Carnival games exist to make money. In fact, a small carnival can pull in around $20k a day on their games alone. These simple games keep fairs and carnivals afloat by making you think you can win a big stuffed animal for your girlfriend when, in reality, they are nearly impossible. Just about everyone has lost money (some of us, a lot of money) trying to win these games. Now you don’t have to work so hard.
YouTuber Mark Rober went to a local carnival for a day and took gathered data on 24 different games: how many people played vs. how many people won, what prizes they won, took measurements , and assessed which games are worth your time and which games are flat-out scams.
He divides the games into three categories:
1. Random Chance Games: These are the games where you are tossing ping pong or whiffle balls into cups.
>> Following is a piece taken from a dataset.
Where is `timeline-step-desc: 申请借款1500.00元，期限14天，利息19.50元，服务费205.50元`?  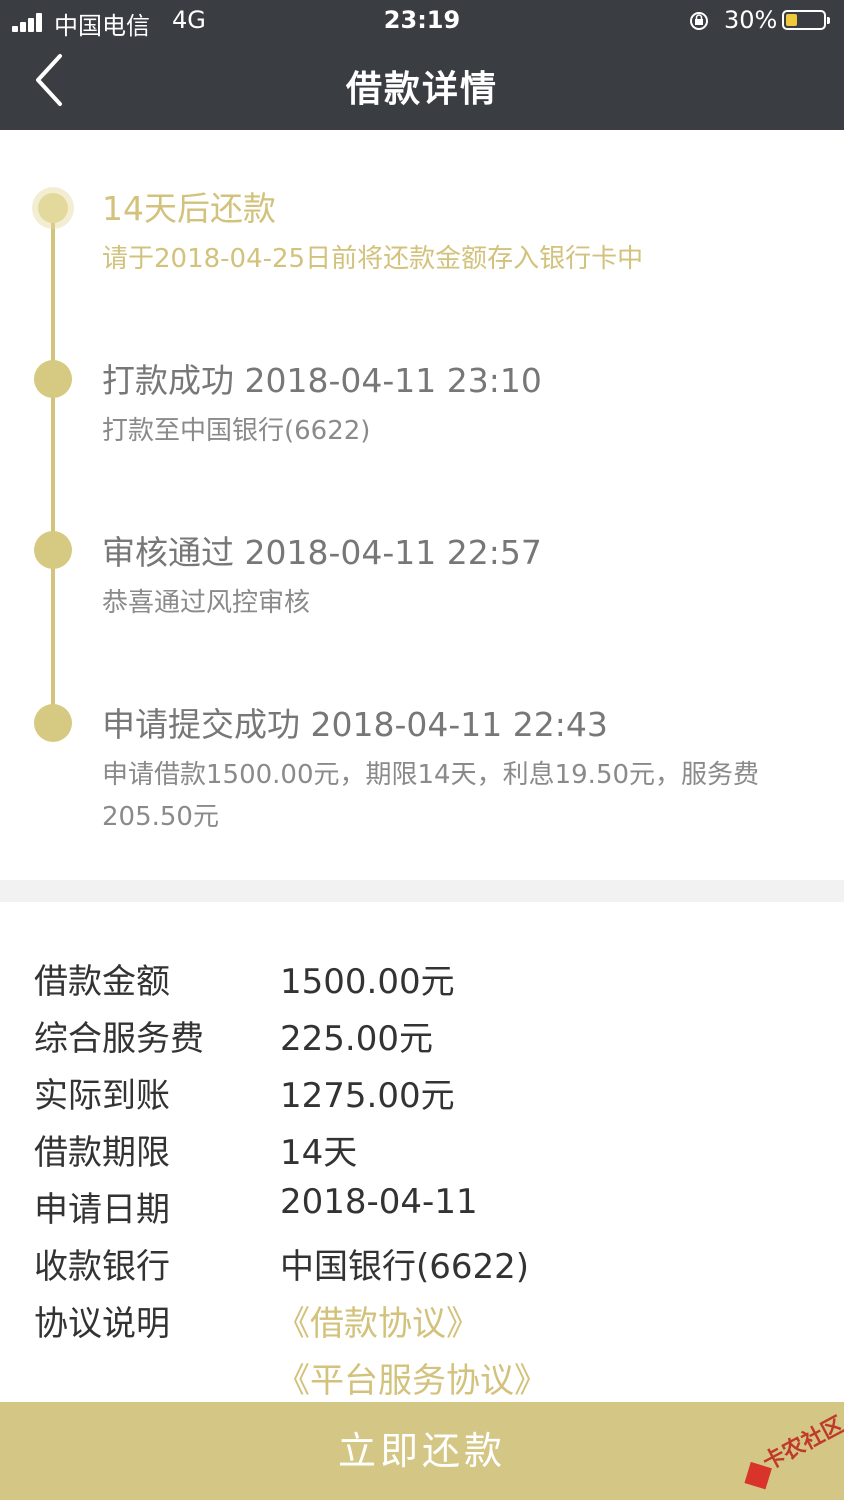 timeline-step-desc: 申请借款1500.00元，期限14天，利息19.50元，服务费205.50元 is located at coordinates (431, 796).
There’s no strategy to these games but you could win. If you have no skills go here, but you will lose. I don’t mean you won’t win a prize, but even if you “win” on your first try, you will pay $1.50 for a $0.45 prize. The average person played these games five times to win once, which means they payed around $8 for a $0.45 prize.
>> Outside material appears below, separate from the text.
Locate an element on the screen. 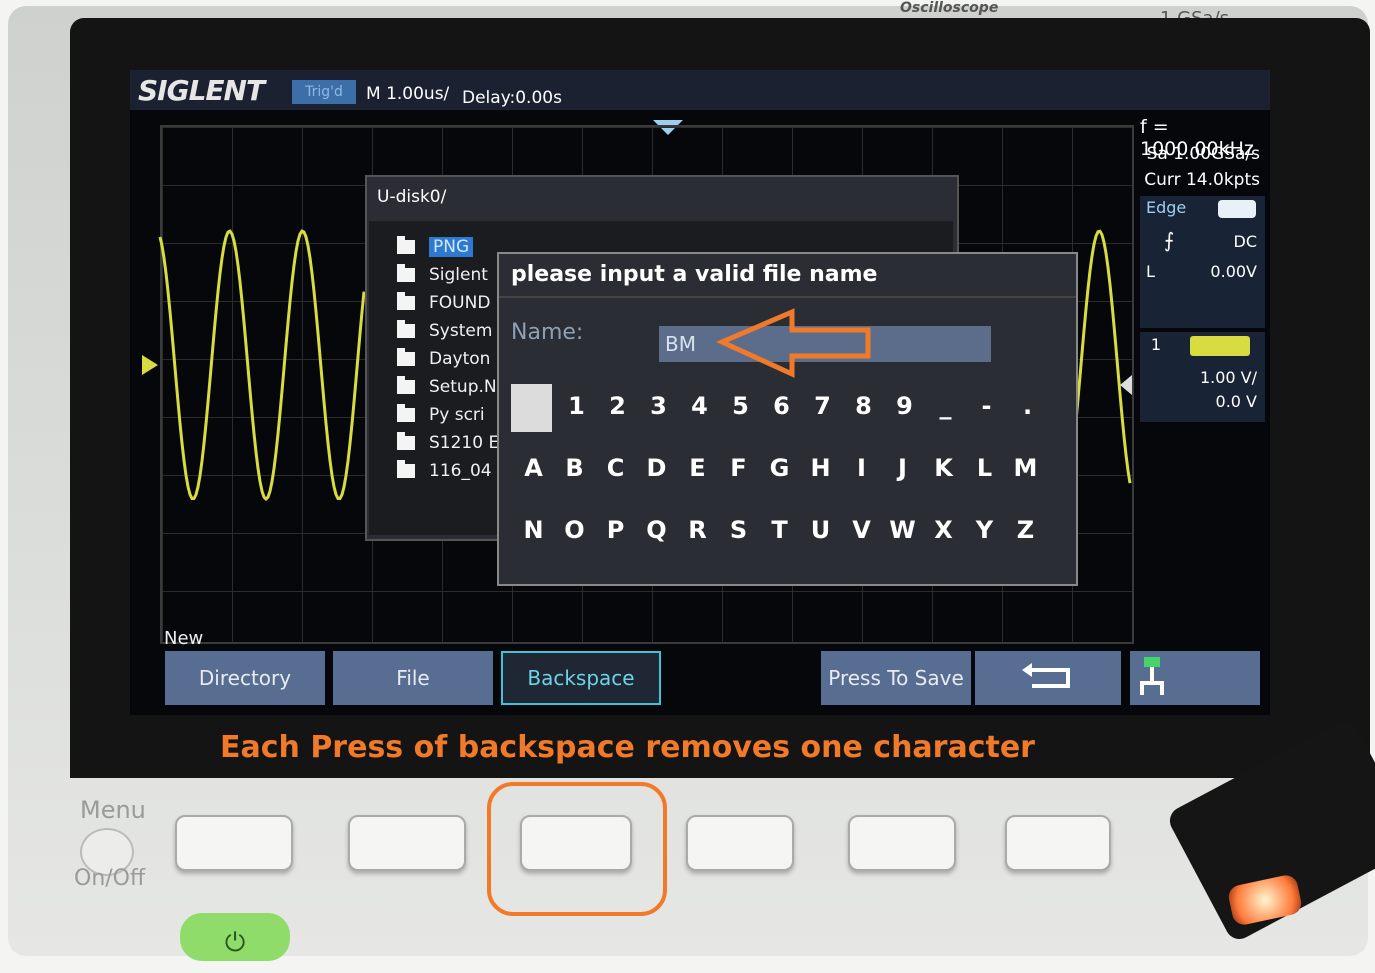 Image resolution: width=1375 pixels, height=973 pixels. annotation-arrow-icon is located at coordinates (793, 343).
2. Skill Games: These are your best shot at winning and only require a little skill or strategy. This is where you should live on the midway. But know that things are not what they appear. For example:
- the basketball toss is set up for good shooters to miss short, because the goal is one foot higher and four feet further away than a standard 3-pointer.
- The beer-pong toss table is tilted forward.
- The Pitching Speed radar gun registers about 10-15 mph slow
3. Impossible games: No one won these games the day Rober tracked them. These are the big ones like the ladder climb, the BB Gun Star Shooter (120 tries, no winner), and the ring toss (800+ throws, no winners). These are borderline scams. But Rober does spend a lot of time on the ladder game and found a trick that could help you win.
His big rule of thumb at the carnival: Don’t stop at booths with huge prizes.